Friday, September 14, 2007

Vinayaka Chaturthi

Vinayak or Ganesh Chaturthi, reminds me of my grandparents and my stay with them. I was brought up in Ranchi, Jharkhand and then moved to Bangalore, while my grand parents were always in Madras. So my interactions with my grand parents was generally restricted to the two month long summer vacations alone. (2 month long vacations... those were the days...) When I decided to move to Madras for engineering, I had the chance to stay with my grandparents for 3 years.


At first I found living with my grand parents difficult, for there were a lot of no-cannot-do things. There used to be a lot of pent up frustration, for I would never speak back or raise my voice, ever. But the longer I stayed with them, the more I began to appreciate their way of life. There was so much discipline and structure to their lives. At first I was not too fond of discipline, but when I realised that discipline gave rise to the structure, I began to enjoy the way of life.


My grandparents are pretty religious. (I do not know about myself, yet) So we used to celebrate Ganesh Chaturthi, Krishna Jayanthi, Diwali, Pongal etc at home. There would always be 'Poojai' at home. The run up to the date of the 'poojai' would be me going around the market buying flowers, 'arukam pul' (A kind of grass), fruits and so on. My granny would make the right savouries according to the function.

Among the festivals Ganesha Chaturthi was special because I would be asked to do the Poojai. I am not very ritualistic, but when I do take part, I am very sincere about it and try to do it in the 'right way'. So, on Ganesh chaturthi I would wake up early, have bath and start preparing for the poojai. I would not eat till the entire poojai was completed. I would try and do all the rituals properly, chant the mantras to the best of my abilities. Ofcourse, my grandfather would sit next to me and literally handhold me through the entire poojai. I should admit that I was pretty clueless the first year, but by the third year I was pretty good at it :)

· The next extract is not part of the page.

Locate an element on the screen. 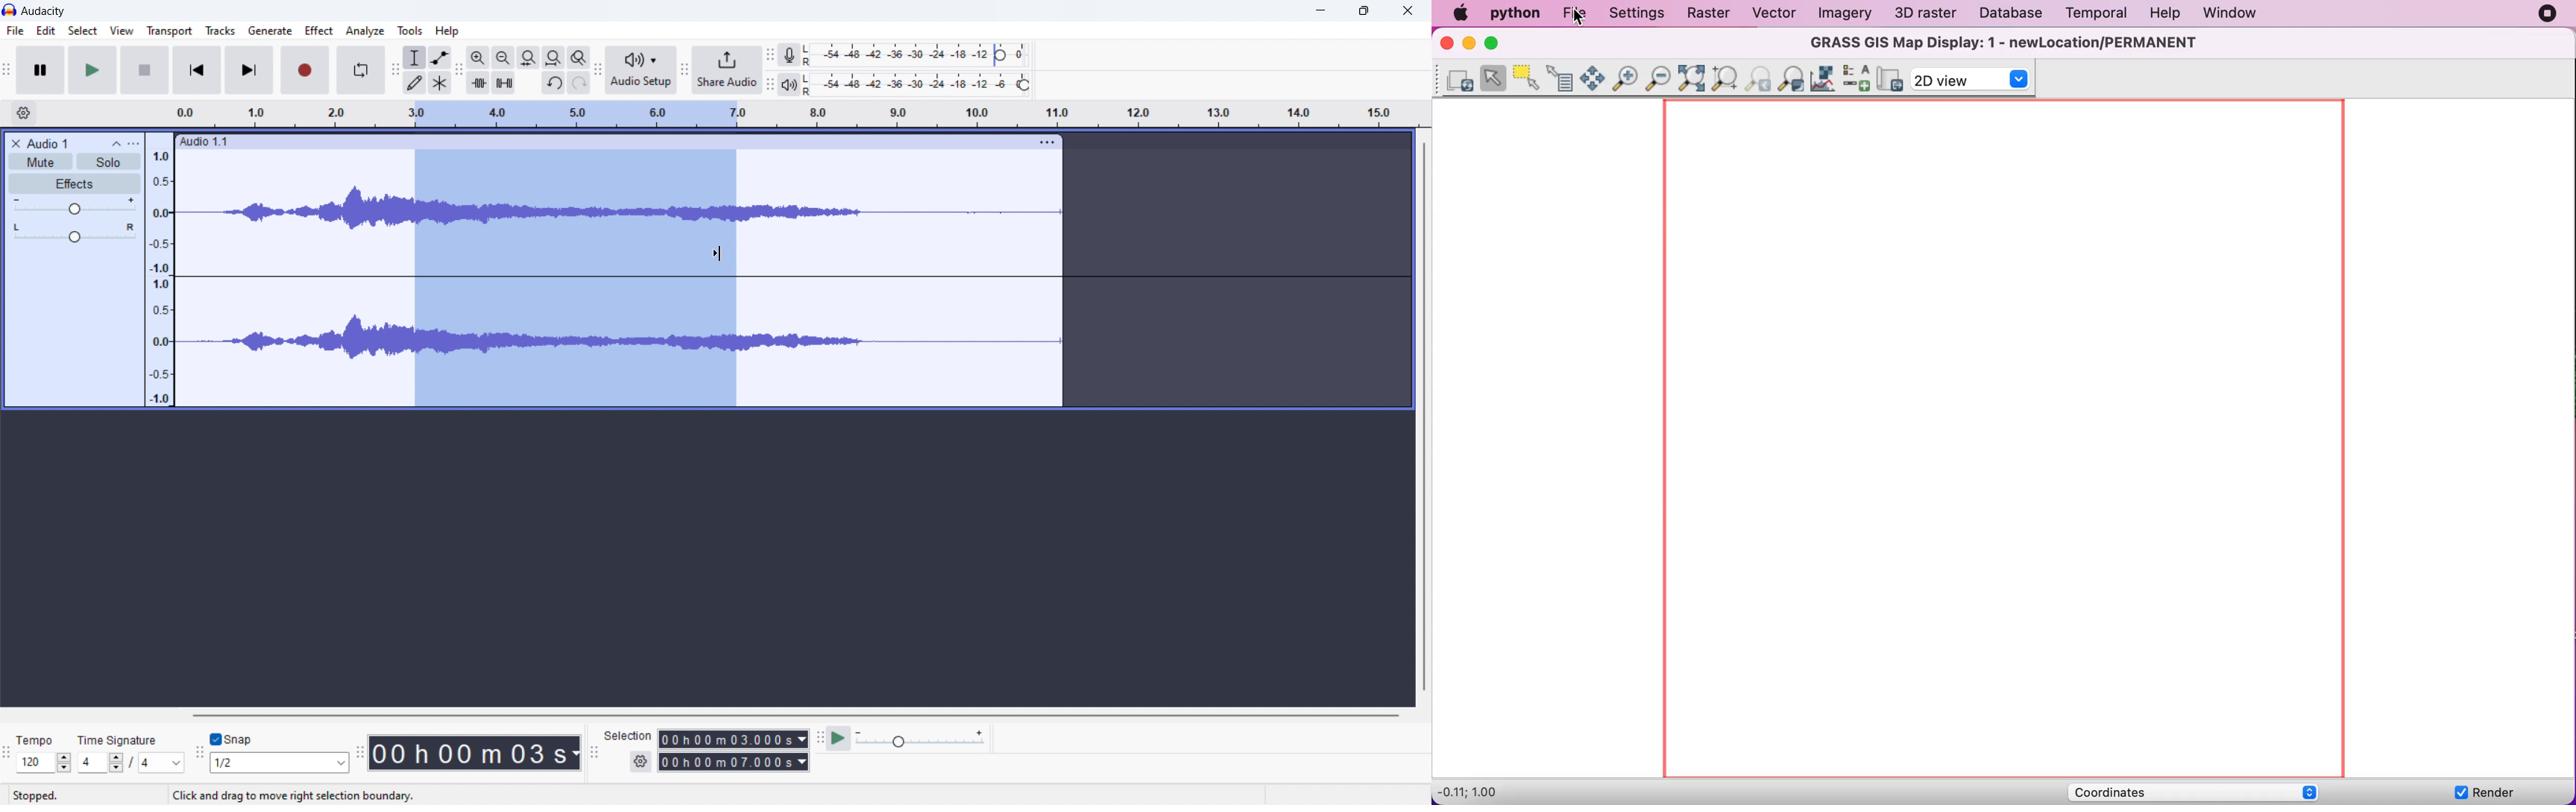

To me, Ganesh Chaturthi was like a great bonding occasion. My grandfather would teach me the right way of doing the rituals. He would explain why certain things were done and what were the reasons. I pride myself on being the 'rational guy', so I would ask questions on the 'whys?' of everything and he would patiently explain, what he felt were the reasons. So the poojai that should take 45 minutes would take an hour and a half or more. My granny meanwhile would give my grandfather constant reminders that her grandson was foodless since dawn and that he should not be troubled so much. The poojai would then end and food would be served with those amazing Kozhakottais and jaggery payasam. But the conversation between me and my grandfather would continue onto religion, mythology, philosophy, scriptures, politics and so
on. And a few more kozhakattais would be gulped down. And then we would finally stop, because we all would want to catch a nice siesta after the heavy meal.

At the end of it all, I would be happy that I was successful in being a good grandson. My
grand father would be happy that everything went on well. I sometimes got the feeling that he felt happy also because he could pass on some of his knowledge and tradition down the family. And my grand mother would be happy that we had finished her yummy kozhakottais completely. And overall, I am sure Ganesha would have liked the way we celebrated his birthday.


I miss not being there for Ganesh Chaturthi with my grandparents. I was trying to figure out what exactly I missed? Was it the conversations, the ritual or the food. It then dawned upon me that it was a bit of everything. It was shopping for the veggies and fruits and flowers for the poojai. It definitely is the poojai itself where the grandson was trying to learn and impress his grand dad. It is the poojai again because my grandfather used to teach me with so much involvement,belief and faith that it was inspiring. And it definitely is the kozhakattais to complete the entire event.


Tomorrow is 'Ganesh Chaturthi'. And I am in Bombay, alone, missing those kozhakattais .*sigh*

3 comments:

unpredictable said...

Aiyo Ravi ... i would've asked amma to just call you home .. but this year we can't celebrate either da ... so sorry ... but happy chathurti!! :) I'm making payasam today .. maybe you can do the same to celebrate in ur own way :)

Anonymous said...

Hey - so sorry to read this post - i dint feel good reading about it - the next festival, please dont even wait for an invitation - just call me and i will advise you to head to my place!!! I was in chennai this time adn my home was undergonig paitingin etc.
Did you get to making any payasam?

lucky said...

Unpred/ @:
Thank you :)
I went to atthai's place n enjoyed 'bhojanam'. Peace!